Smith v. Commonwealth ex rel. Dillon

The opinion of the court was delivered,

by Lowrie, C. J.

This is a mandamus case, and it is argued that the assistant judge of the Common Pleas has no authority to try it, though he is a judge learned in the law, and though the law that provides for his commission gives him the same authority as the president judge. This law was passed long after the Mandamus Law, which requires the presence of the president judge, and therefore modifies it thus far. We think he could try the case.

The petition avers that the city councils had passed an ordinance to pay the relator “ fifty dollars, to apply to his services as high constable,” and that the mayor, in violation of his duty, refuses to sign a warrant on the treasurer for the payment of it.

The duty of the mayor is positively averred, and we think he plainly denies it by saying he does not know of any law or ordinance requiring this duty of him, unless when specially directed by the' councils; but that claims passed by councils, without any specific directions, are payable by the treasurer, without his intervention.

We need not-say much about this issue, for, very clearly, it is one not of fact, but of law — the duties of a public officer; and *341the relator ought, in his petition, to have referred to or set forth the law or ordinance imposing the duty averred by him, and, at the very least, he ought to have shown it on the trial below or here. He has done neither, and therefore neither in his petition nor in the argument has he shown any ground for a mandamus

Again, the relator avers that he was duly elected and qualified as high constable, and the defendant answers that he was not duly qualified, because he has not given security as required by the Act of 8th April 1833, § 13 ; and this raises an issue of fact, which has not been decided. On this account there ought to have been no judgment against the defendant, as we have shown in the ease of Adjutant-General Bowman, 1 Casey 23.

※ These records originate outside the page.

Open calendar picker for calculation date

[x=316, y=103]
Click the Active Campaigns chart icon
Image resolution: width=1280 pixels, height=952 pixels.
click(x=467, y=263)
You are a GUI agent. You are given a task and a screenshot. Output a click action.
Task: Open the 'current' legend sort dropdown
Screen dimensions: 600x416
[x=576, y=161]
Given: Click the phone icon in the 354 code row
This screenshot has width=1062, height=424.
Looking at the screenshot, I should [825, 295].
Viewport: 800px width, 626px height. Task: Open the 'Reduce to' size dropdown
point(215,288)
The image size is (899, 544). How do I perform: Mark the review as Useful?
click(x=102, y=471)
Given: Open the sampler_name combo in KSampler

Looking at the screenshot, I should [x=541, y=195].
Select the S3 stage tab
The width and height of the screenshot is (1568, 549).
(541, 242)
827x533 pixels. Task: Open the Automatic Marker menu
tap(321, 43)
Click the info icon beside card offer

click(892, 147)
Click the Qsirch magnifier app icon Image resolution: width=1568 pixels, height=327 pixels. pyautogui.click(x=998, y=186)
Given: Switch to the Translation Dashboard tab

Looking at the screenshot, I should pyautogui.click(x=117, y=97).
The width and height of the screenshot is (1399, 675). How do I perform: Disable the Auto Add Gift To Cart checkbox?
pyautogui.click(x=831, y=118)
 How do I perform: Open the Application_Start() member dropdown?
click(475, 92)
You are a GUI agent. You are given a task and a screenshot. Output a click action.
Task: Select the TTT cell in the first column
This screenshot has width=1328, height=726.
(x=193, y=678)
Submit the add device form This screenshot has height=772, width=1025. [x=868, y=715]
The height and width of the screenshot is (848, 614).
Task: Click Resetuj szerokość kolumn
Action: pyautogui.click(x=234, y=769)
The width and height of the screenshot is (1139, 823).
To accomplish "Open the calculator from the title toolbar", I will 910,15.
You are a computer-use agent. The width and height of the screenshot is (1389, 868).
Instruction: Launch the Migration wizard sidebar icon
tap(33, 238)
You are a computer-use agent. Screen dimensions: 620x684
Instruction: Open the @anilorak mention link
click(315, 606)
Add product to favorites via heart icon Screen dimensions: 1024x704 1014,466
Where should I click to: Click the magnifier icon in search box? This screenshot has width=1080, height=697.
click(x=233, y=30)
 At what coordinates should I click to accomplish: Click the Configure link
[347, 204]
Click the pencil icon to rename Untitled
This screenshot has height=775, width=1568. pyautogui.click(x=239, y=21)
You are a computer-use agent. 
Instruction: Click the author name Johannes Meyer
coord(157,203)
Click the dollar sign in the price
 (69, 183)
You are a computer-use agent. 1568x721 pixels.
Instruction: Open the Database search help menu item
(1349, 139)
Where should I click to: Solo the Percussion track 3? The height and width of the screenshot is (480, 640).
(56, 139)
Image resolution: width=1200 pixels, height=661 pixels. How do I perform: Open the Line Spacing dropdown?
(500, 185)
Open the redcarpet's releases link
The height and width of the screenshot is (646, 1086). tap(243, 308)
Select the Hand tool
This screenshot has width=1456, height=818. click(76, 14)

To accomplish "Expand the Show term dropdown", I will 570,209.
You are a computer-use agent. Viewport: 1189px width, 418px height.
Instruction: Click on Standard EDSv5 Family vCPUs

Again, the defendant avers that the councils have never established any salary for the high constable, as is required by the act creating the office (8th April 1833, § 15), and therefore there is no foundation for the ordinance on which the relator relies. We do not need to decide that this objection, if true in fact, is well founded in law, for the case is decided without it. But as a general principle, we receive it with great favour, because councils, who are mere trustees of public functions, ought not to vote away the people’s money as matter of grace and favour, and because public officers ought to have their compensation fixed beforehand, so as not to be dependent for it on the mere pleasure of councils.

The case fails entirely, because the relator shows no law imposing the duty sought to be enforced by the writ.

Judgment reversed, and judgment for the defendant with costs.